> **Written exercise 1**
Reproduce the dataset entries without changes, beginning at the line that contains "IGRE (206, 44)" and stopping after the final entry.

> **Document section**
Word of the Day (impress your friends)

Monday, July 13, 2009

Go, Jeff, Go!

He makes an Alabama proud. I guess we'll have to wait and see if it does any good.



Speaking of Jeffrey, the first boy who ever told me a whopper had that name. He was 4, as was I, and told me on the playground that if I kissed him, hearts would come out of his head. Liar.

Thursday, July 9, 2009

Two Weeks In, and Not Yet Radioactive


How long does yellow potato salad from Wal-Mart remain edible and/or delicious? Wade and I are bravely venturing to find out. So far we're rounding out Day 12, and we're still a go for edible and delicious.


We're hoping to be still hanging in there by Day 22 because it's a jacuzzi-sized tub of yellow potato salad.


This week, I have clocked in my first two runs since the Cotton Row on Memorial Day. They felt quite satisfactory, despite the heat. Here's my belated rundown of the race:
  • I didn't meet my goal of <8-minute miles, but I did manage to beat last year's time by almost two minutes.
  • Suffering from a bruised spine (elbow to the back during Ultimate), I felt like I wasn't going to be able to finish at all. Every pounding step sent waves of pain from my midback to my neck. Luckily, I had started at about a 7:15-minute-mile pace, but after 2 miles, I had to slow down.
  • At about Mile 5, I got distracted by some cheering, adoring fans who begged me to let them hand me water, and I tripped in a small hole in the middle of the street. I took a nice, sliding dive across a few feet of angry pavement, but, surprisingly, I only had one bloody knee. My hands were bitten up, but not visibly. And when there's not much blood, there's not much room for whining, so I bounced back up and kept running.
  • I finished exactly 2 seconds before a friend at my church, although neither of us saw each other during the entire race.
  • My sister, two brothers-in-law and husband joined me for this year's race, which made it a lot more fun at the finish line. Wade claimed that he would never run again after the race, but now that Amy and Ryan are saying they'll run again next year, he's back-peddling a bit. Someone help me lay on the peer pressure.
Is there anyone out there who's up for a half-marathon in November?? Cohorts summoned!


Last night the fam got together for a bowl of gumbo (thumbs way up, Mom!), blackberry cobbler and lemon cheesecake bars. We had a great time trading stories and laughing heartily, especially after the photo album was unshelved. Many a cowlick, snaggle-toothed smile and '90s-stylin' outfit was ribbed and bemoaned.

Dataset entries
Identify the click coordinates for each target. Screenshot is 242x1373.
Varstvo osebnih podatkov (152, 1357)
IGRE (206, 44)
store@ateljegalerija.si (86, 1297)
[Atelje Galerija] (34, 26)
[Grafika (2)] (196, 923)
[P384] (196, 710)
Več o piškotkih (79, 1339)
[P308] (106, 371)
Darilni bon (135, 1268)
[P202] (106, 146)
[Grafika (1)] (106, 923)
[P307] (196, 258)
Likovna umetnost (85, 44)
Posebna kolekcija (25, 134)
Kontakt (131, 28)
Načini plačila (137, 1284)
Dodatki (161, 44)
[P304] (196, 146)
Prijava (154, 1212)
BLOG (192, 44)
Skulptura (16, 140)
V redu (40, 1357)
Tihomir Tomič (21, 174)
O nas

> **Written exercise 2**
In the blog post's race rundown, why did the runner get back up and keep going after the fall near Mile 5?

> **Result 1**
IGRE (206, 44)
store@ateljegalerija.si (86, 1297)
[Atelje Galerija] (34, 26)
[Grafika (2)] (196, 923)
[P384] (196, 710)
Več o piškotkih (79, 1339)
[P308] (106, 371)
Darilni bon (135, 1268)
[P202] (106, 146)
[Grafika (1)] (106, 923)
[P307] (196, 258)
Likovna umetnost (85, 44)
Posebna kolekcija (25, 134)
Kontakt (131, 28)
Načini plačila (137, 1284)
Dodatki (161, 44)
[P304] (196, 146)
Prijava (154, 1212)
BLOG (192, 44)
Skulptura (16, 140)
V redu (40, 1357)
Tihomir Tomič (21, 174)
O nas

> **Result 2**
The fall left only one bloody knee, and the hands were not visibly hurt. The post reasons that "when there's not much blood, there's not much room for whining," so the runner bounced back up and kept running.